In this, hopefully lighthearted, blog post I’ve included some photos of the groundhogs we watched grow up this summer as well as some of the more interesting (and surprising) facts I encountered about these little guys.
The coolest fact learned about groundhogs this summer is that they are model organisms for the study of the hepatitis B virus. A portion of the groundhog population is infected with Woodchuck hepatitis virus (WHV), which is very similar to the human virus. The only other known model organism to study the effects of hepatitis is the chimpanzee, an endangered species.

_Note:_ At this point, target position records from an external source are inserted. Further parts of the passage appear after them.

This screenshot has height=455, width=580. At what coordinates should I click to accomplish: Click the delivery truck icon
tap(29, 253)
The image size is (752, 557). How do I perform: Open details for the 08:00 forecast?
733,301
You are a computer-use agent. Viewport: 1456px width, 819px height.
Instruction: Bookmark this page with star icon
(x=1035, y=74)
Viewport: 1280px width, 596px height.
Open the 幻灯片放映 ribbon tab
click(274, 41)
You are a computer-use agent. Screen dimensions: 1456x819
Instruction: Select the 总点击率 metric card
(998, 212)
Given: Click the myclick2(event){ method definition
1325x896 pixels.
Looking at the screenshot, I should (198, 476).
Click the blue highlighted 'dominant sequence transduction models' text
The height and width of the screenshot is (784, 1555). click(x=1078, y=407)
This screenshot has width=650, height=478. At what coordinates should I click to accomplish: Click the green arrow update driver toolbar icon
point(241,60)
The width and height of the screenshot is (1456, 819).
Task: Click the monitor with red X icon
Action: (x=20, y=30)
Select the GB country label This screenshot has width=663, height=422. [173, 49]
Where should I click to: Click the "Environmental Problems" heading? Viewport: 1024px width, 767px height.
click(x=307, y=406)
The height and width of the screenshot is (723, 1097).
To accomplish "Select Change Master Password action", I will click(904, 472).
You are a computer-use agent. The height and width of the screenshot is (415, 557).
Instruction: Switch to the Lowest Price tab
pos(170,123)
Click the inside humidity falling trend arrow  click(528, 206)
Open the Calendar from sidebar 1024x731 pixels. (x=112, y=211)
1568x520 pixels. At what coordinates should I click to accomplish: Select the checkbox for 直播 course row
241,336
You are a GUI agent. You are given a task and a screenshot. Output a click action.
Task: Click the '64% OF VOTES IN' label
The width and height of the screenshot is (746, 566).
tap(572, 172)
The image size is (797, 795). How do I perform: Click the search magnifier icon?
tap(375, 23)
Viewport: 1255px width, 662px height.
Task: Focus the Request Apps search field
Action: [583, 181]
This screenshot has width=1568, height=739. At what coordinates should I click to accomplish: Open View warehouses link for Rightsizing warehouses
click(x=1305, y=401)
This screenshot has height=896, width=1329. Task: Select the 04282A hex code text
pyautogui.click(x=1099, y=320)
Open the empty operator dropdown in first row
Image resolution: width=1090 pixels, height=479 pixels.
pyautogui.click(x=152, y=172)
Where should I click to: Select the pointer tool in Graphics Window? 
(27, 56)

It’s been a fun summer working in the Archive and watching these groundhogs grow up! Though they are often thought of as pests and nuisances, it’s great getting to observe them in an environment where they are a bother to no one. It’s always important to remember that there is so much more to learn if we leave our assumptions and preconceived notions at the door before we work with anything and attempt to understand anyone, especially someone like William Blake.
I’d like to end this post on a literary note, with a few lines from the Robert Frost poem, “A Drumlin Woodchuck”:
“If I can with confidence say
that still for another day,
or even another year,
I will be there for you, my dear,
It will be because, though small
As measured against the All,
I have been so instinctively thorough
About my crevice and burrow.”
- Segelken, Roger Cornell (February 1, 1966) “At Cornell, groundhog is harbinger of health”. CornellChronicle. Cornell University
- Woodchuck. Marmota monax. (PDF). North Caroline Wildlife.